The two batteries will collectively provide 55 MW of energy and 80 MWh of storage capacity. The projects are being delivered by private consortia Edify Energy and Spotless Sustainability Services, with $25 million from the Labor government and matched funding from the Australian Renewable Energy Agency.
The Tesla 25 MW/50 MWh battery will be integrated with the Gannawarra Solar Farm — south-west of Kerang — and will store renewable energy produced on-site. The integrated battery and solar farm will be capable of operating at full capacity for two hours or providing power to at least 800 households for 24 hours.
The second battery is a 30 MW/30 MWh system connected directly to a vital grid intersection at a substation at Warrenheip. Located at the existing Ballarat terminal substation, it will not only capture excess energy generated from renewable sources in the region and ease transmission congestion, but also reduce the need to expand the substation. During times of peak demand, it can power 20,000 households for one hour.

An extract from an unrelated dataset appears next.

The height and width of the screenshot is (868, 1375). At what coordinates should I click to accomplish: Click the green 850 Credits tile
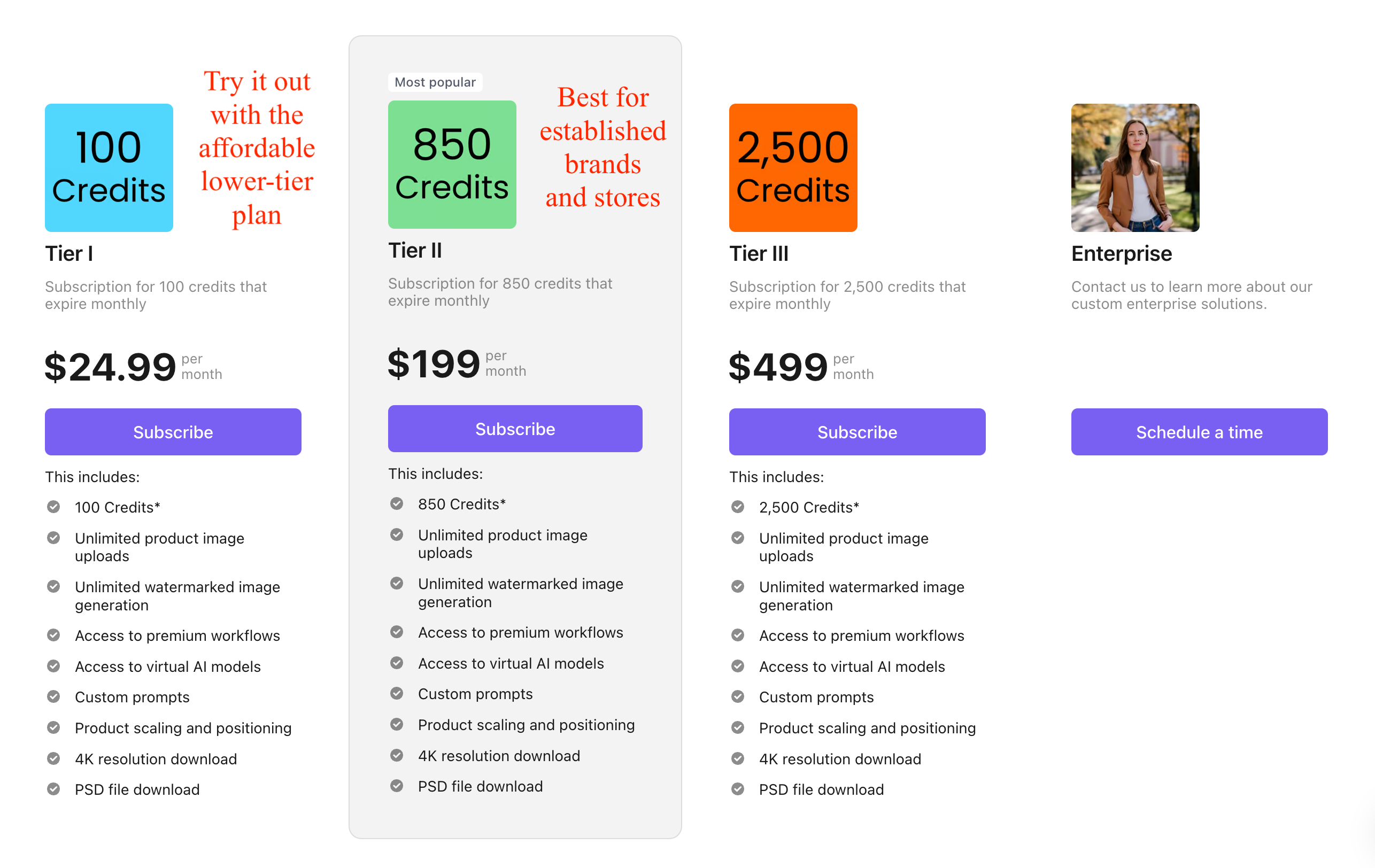pyautogui.click(x=452, y=165)
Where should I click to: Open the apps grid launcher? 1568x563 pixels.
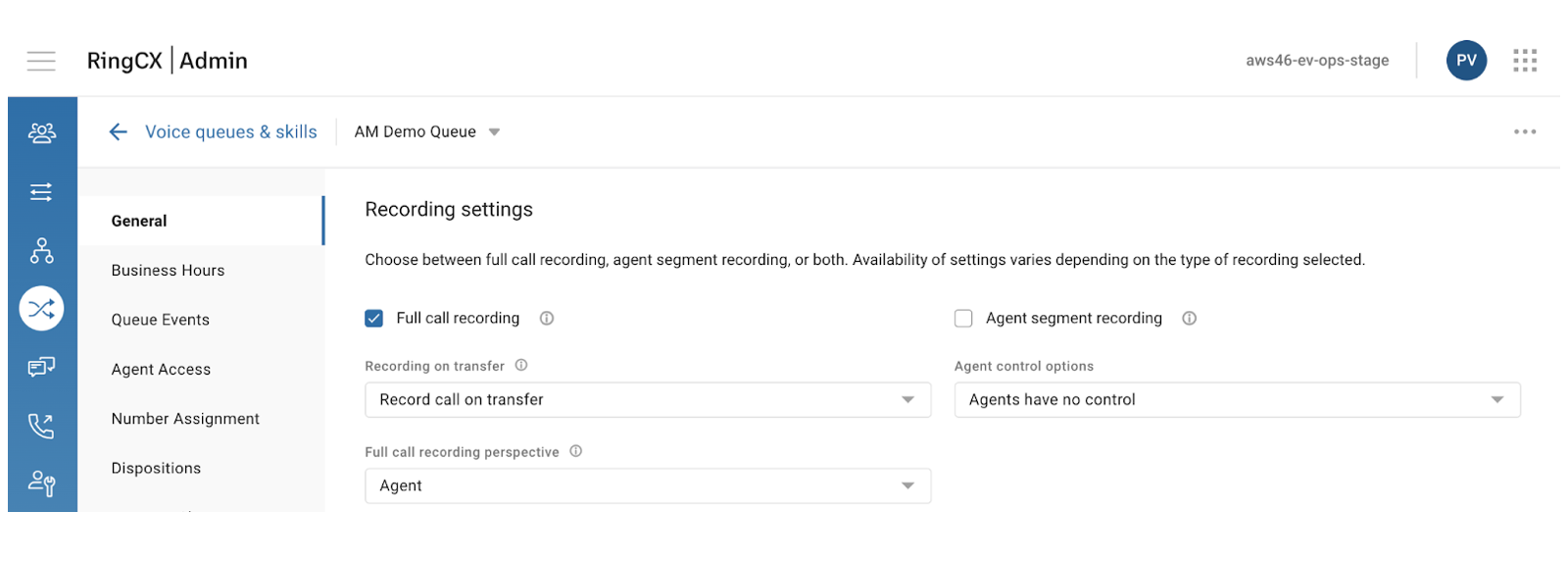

This will be able to deliver crucial power supply, frequency control and related back-up services in milliseconds to maintain stability in the network for Western Victoria.
Construction has already begun, with both projects expected to be operational in time for next summer’s peak.
These two large-scale, grid-connected batteries will not only allow currently unused renewable energy to be stored instead of wasted, but also inject electricity into the grid at times of peak demand in an area known for transmission congestion, said Minister for the Environment and Energy Josh Frydenberg.
“We are continuing to modernise our electricity grid, strengthen our energy security and deliver real action on climate change,” said Minister for Energy, Environment and Climate Change Lily D’Ambrosio.